*** Begin section ***

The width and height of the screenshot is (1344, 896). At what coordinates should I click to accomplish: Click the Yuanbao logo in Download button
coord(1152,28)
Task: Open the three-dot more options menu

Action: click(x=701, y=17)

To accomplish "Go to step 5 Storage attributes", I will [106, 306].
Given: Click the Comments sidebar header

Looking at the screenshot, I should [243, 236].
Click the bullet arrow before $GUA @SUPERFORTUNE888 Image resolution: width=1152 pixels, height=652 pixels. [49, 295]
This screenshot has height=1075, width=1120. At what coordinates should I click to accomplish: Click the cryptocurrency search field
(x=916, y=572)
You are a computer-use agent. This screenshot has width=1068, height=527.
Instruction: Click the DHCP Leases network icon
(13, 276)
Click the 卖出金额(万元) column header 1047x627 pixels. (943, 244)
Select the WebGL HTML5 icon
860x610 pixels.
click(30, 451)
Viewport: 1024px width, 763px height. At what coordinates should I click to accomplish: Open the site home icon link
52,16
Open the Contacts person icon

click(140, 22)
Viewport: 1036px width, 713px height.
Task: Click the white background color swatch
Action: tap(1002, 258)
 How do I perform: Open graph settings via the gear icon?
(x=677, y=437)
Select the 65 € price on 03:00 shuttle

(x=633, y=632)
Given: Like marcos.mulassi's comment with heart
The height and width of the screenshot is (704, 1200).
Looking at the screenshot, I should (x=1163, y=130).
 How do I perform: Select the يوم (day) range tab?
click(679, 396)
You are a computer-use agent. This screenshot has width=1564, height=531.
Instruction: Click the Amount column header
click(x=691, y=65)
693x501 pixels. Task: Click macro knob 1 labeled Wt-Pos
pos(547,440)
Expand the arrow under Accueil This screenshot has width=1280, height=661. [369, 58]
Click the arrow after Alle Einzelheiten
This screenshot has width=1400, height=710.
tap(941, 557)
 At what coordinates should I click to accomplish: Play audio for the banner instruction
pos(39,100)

*** End section ***

▸ Exercise prompt: Please go through the data and copy each line containing the word "computer".

▸ Response below:
You are a computer-use agent. This screenshot has width=1068, height=527.
You are a computer-use agent. This screenshot has width=1564, height=531.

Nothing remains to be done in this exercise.